4

I am computing some data for every year that is relatively computationally intensive. I have used numba (to great effect) to reduce the time taken to run iterations to compute the data. However given I have 20 years of independent data, I would like to split them into 5 x groups of 4 that could run over 4 different cpu cores.

def compute_matrices(self):
    for year in self.years:
         self.xs[year].compute_matrix()

In the above code-snippet, the function is a method within a Class that contains attributes year and xs. year is simply an integer year, and xs is a cross-section object that houses the xs.data and the compute_matrix() method.

What is the easiest way to split this across multiple cores?

  1. It would be great if there were a Numba style decorater that could automatically break up the loops and run them over different processes and glue the results together. Does this exist?

  2. Is my best bet using Python.multiprocessing?

sanguineturtle
  • 1,425
  • 2
  • 15
  • 29

2 Answers2

3

So there are a couple of things you could look at for this:

NumbaPro: https://store.continuum.io/cshop/accelerate/. This is basically Numba on steroids, providing support for many- and multicore architectures. Unfortunately it is not cheap.

Numexpr: https://code.google.com/p/numexpr/ . This is an expression evaluator for numpy arrays that implements hyperthreading.

Numexpr-Numba (experimental): https://github.com/gdementen/numexpr-numba . As the name suggests this is Numexpr using a Numba backend.

A lot of the answer will depend on what is done in your compute_matrix method.

RECORDED DATA:
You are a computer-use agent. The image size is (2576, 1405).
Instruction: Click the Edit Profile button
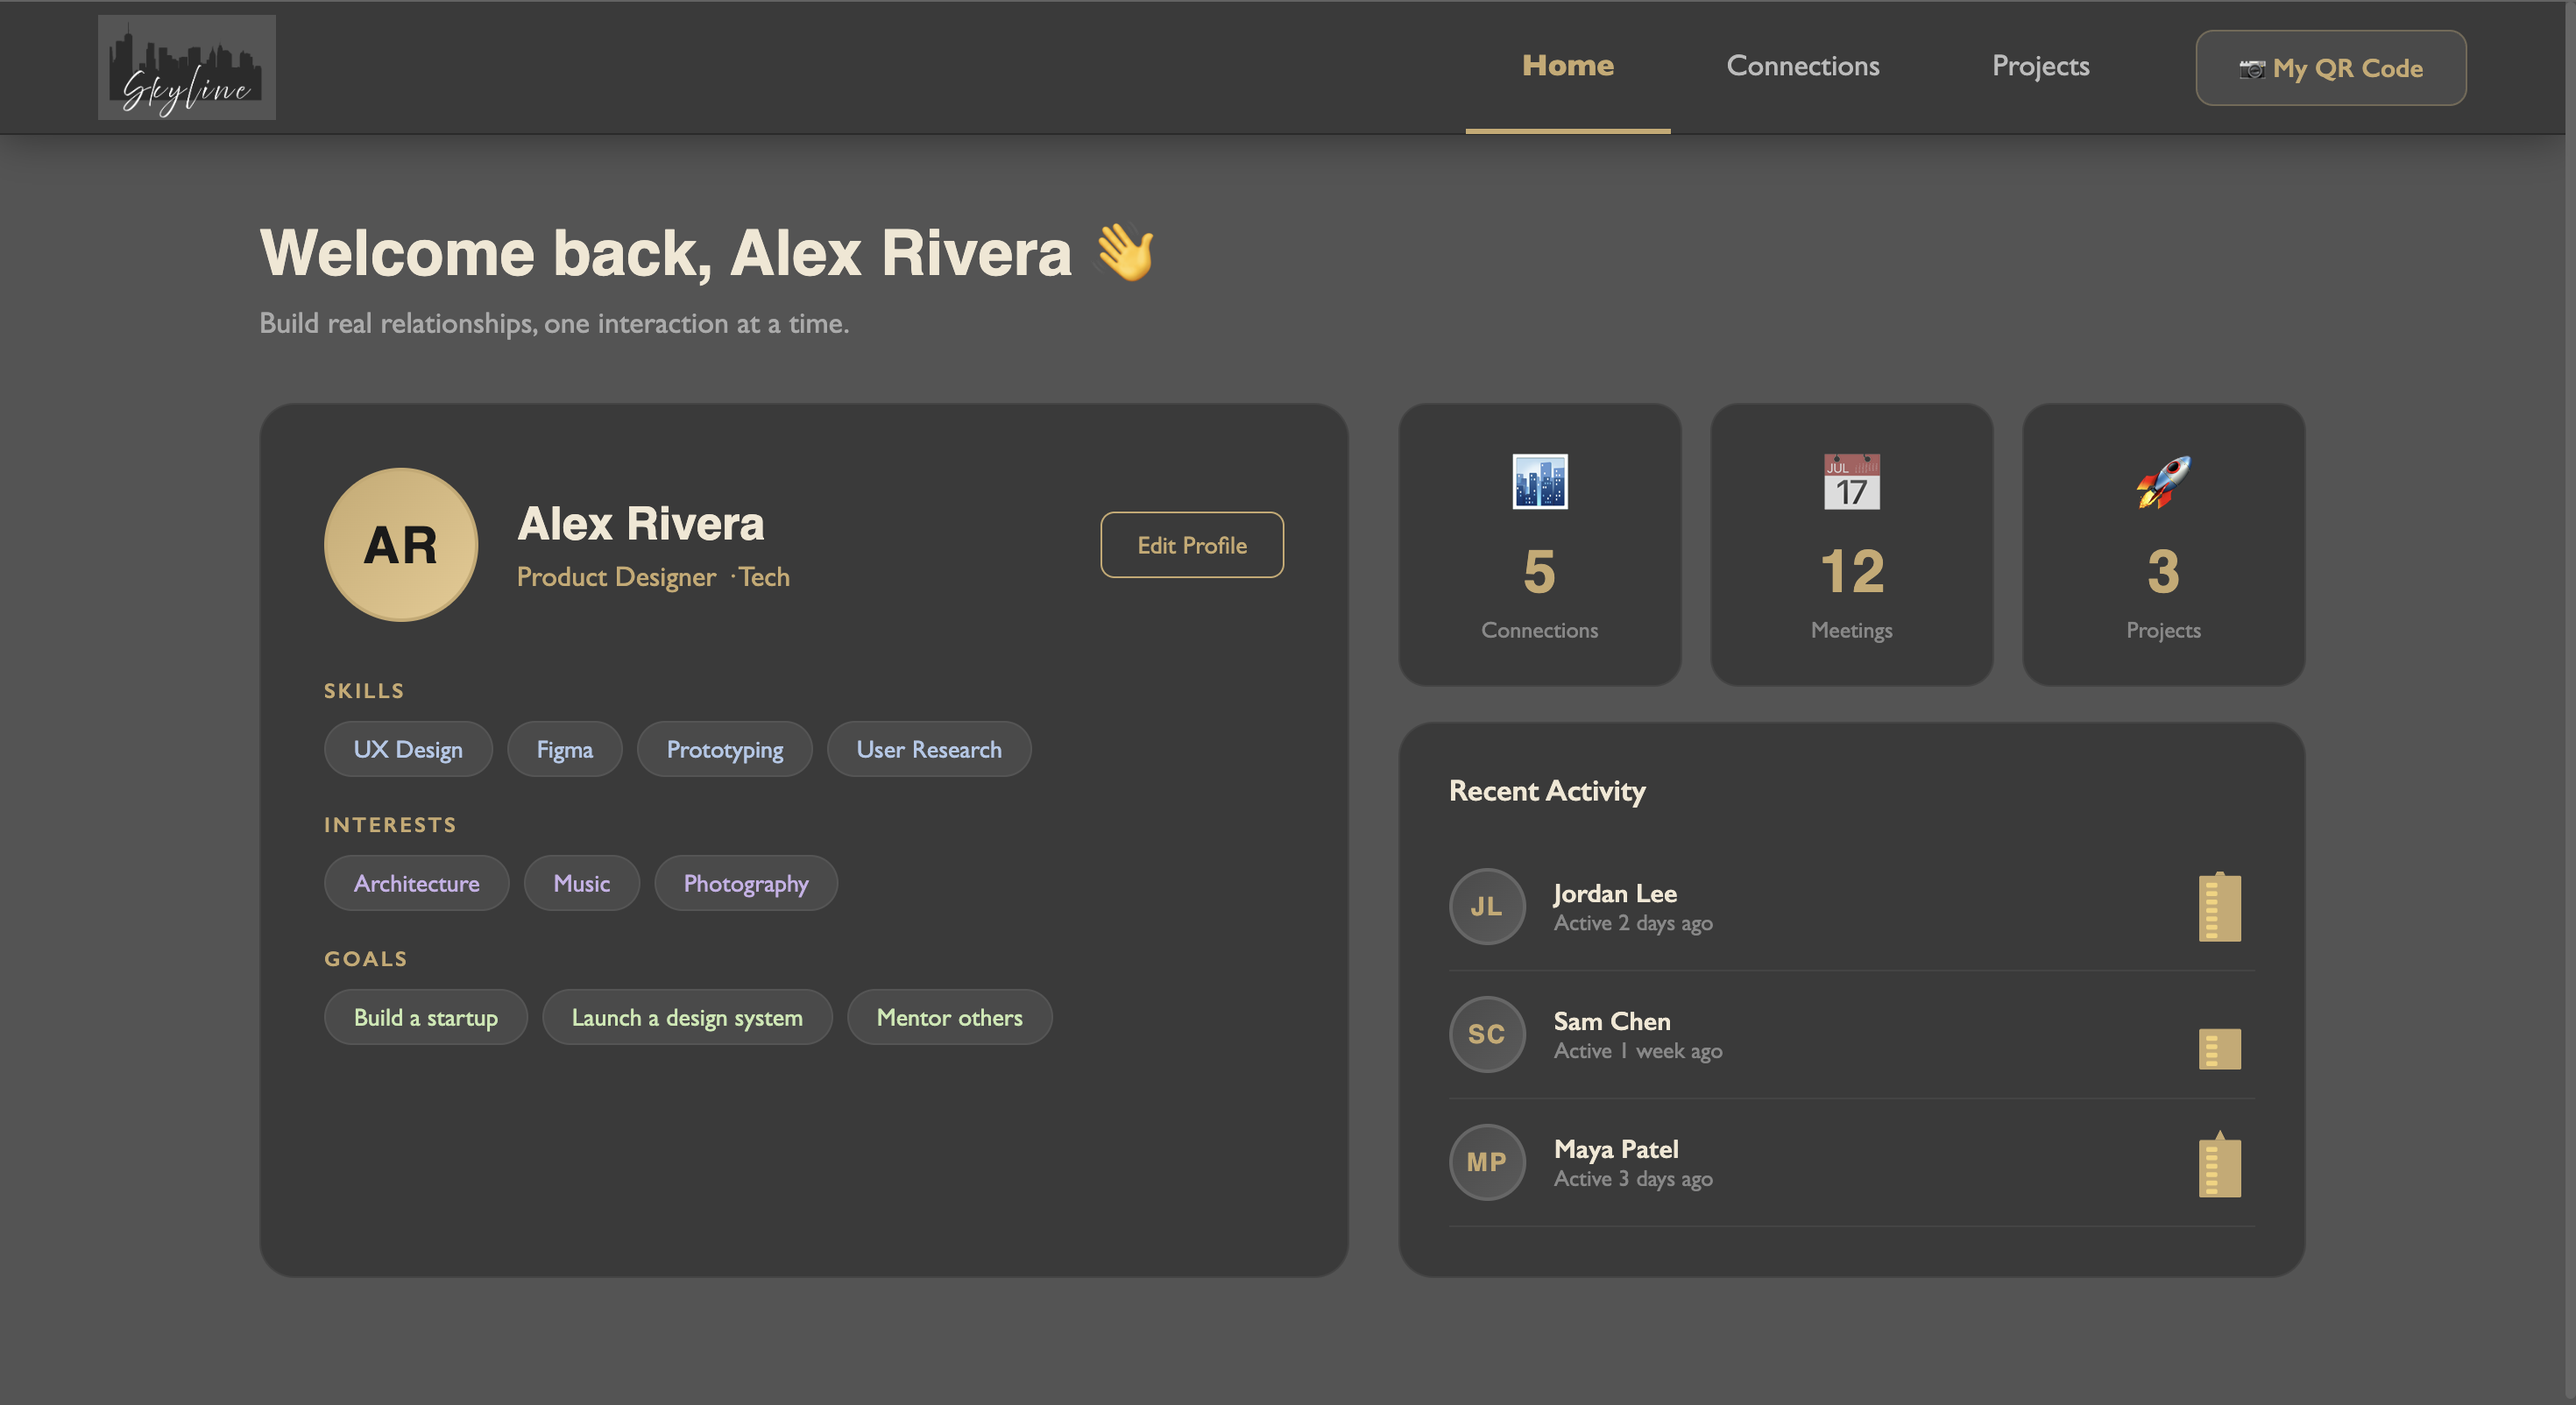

REQUESTS:
- A) Name every tool that the answer in the forum thread suggests looking at.
- B) Summarize the forum thread in two sentences.
- C) Reproduce the passage of the forum thread starting at "NumbaPro: https://store.continuum.io/cshop/accelerate/. This" and ending at "your compute_matrix method.".

ANSWERS PROVIDED:
- A)
NumbaPro
Numexpr
Numexpr-Numba

- B) The asker has used Numba to speed up a computationally intensive per-year calculation and wants to split 20 years of independent data so it runs over 4 CPU cores, asking whether a Numba-style decorator exists for this or whether Python multiprocessing is the best option. One answer points to NumbaPro, Numexpr, and the experimental Numexpr-Numba, and says much depends on what the compute_matrix method does.

- C)
NumbaPro: https://store.continuum.io/cshop/accelerate/. This is basically Numba on steroids, providing support for many- and multicore architectures. Unfortunately it is not cheap.

Numexpr: https://code.google.com/p/numexpr/ . This is an expression evaluator for numpy arrays that implements hyperthreading.

Numexpr-Numba (experimental): https://github.com/gdementen/numexpr-numba . As the name suggests this is Numexpr using a Numba backend.

A lot of the answer will depend on what is done in your compute_matrix method.